◆ Exercise objective ◆
Restate the records that follow word for word; no pictures should appear.

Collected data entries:
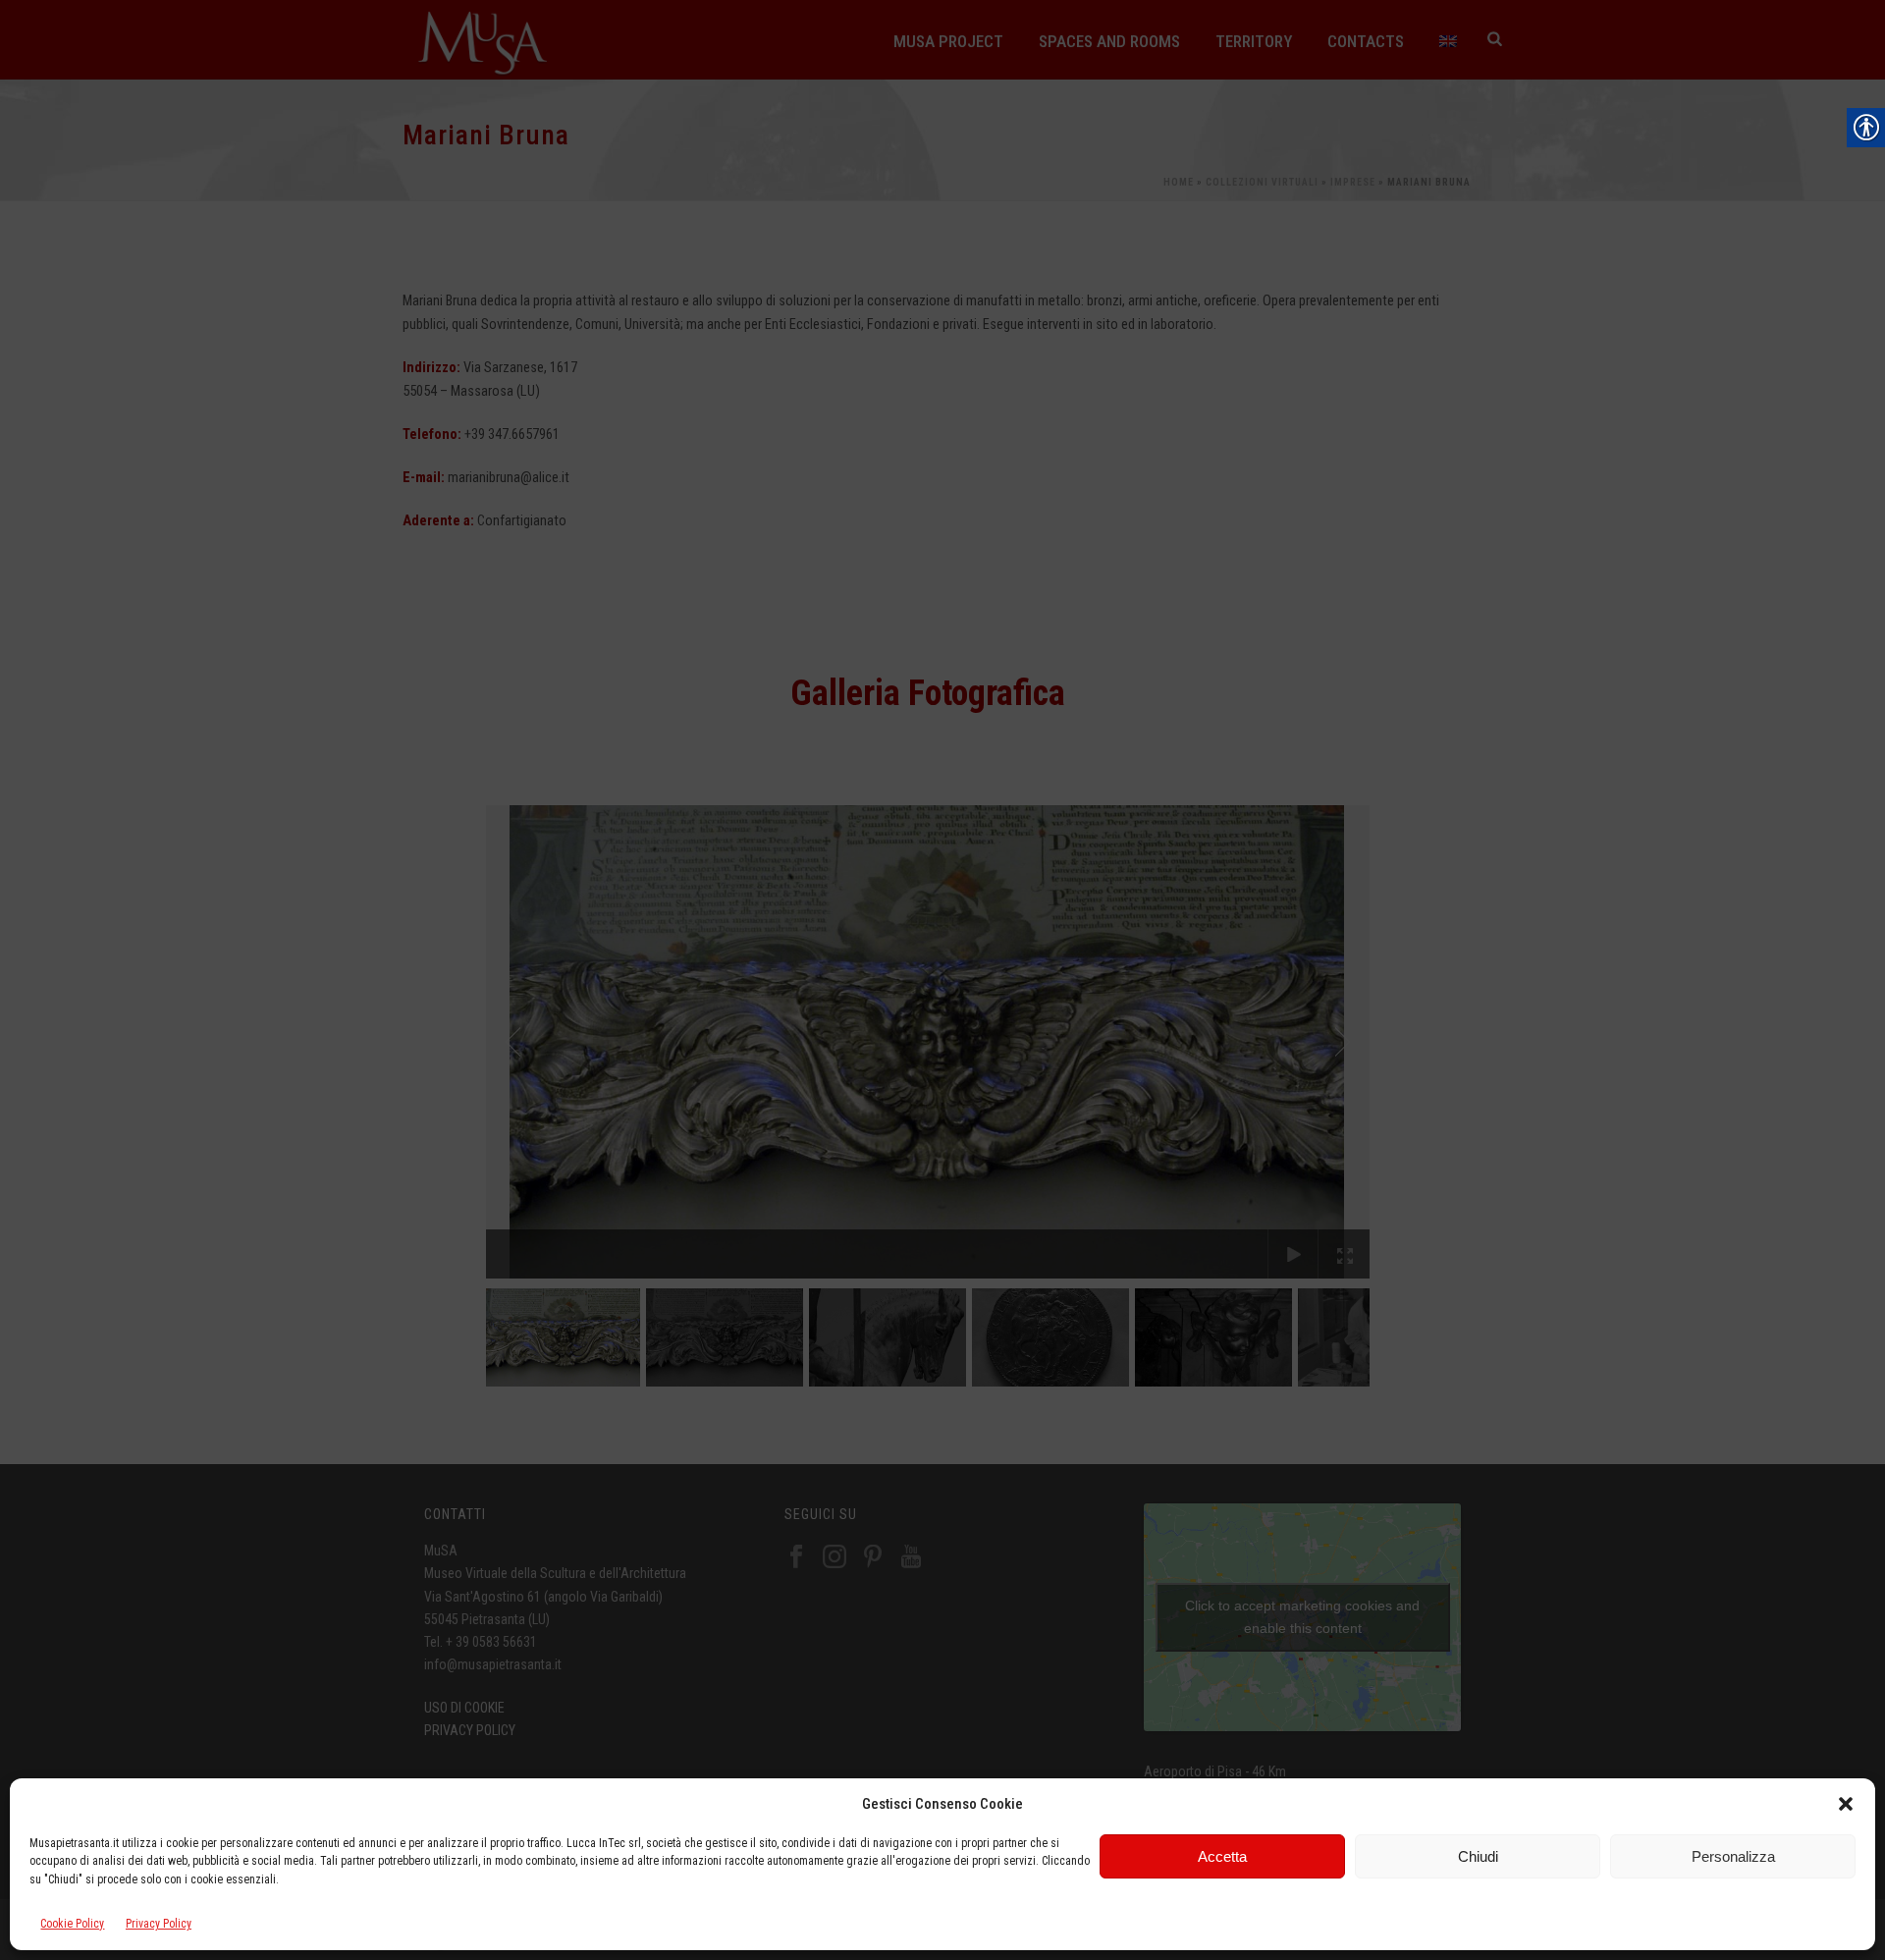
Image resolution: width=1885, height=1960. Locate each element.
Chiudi (1478, 1856)
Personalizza (1733, 1856)
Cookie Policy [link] (72, 1925)
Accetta (1222, 1856)
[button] (1846, 1804)
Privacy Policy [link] (158, 1925)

◆ Written response ◆
Image resolution: width=1885, height=1960. Locate each element.
Chiudi (1478, 1856)
Personalizza (1733, 1856)
Cookie Policy [link] (72, 1925)
Accetta (1222, 1856)
[button] (1846, 1804)
Privacy Policy [link] (158, 1925)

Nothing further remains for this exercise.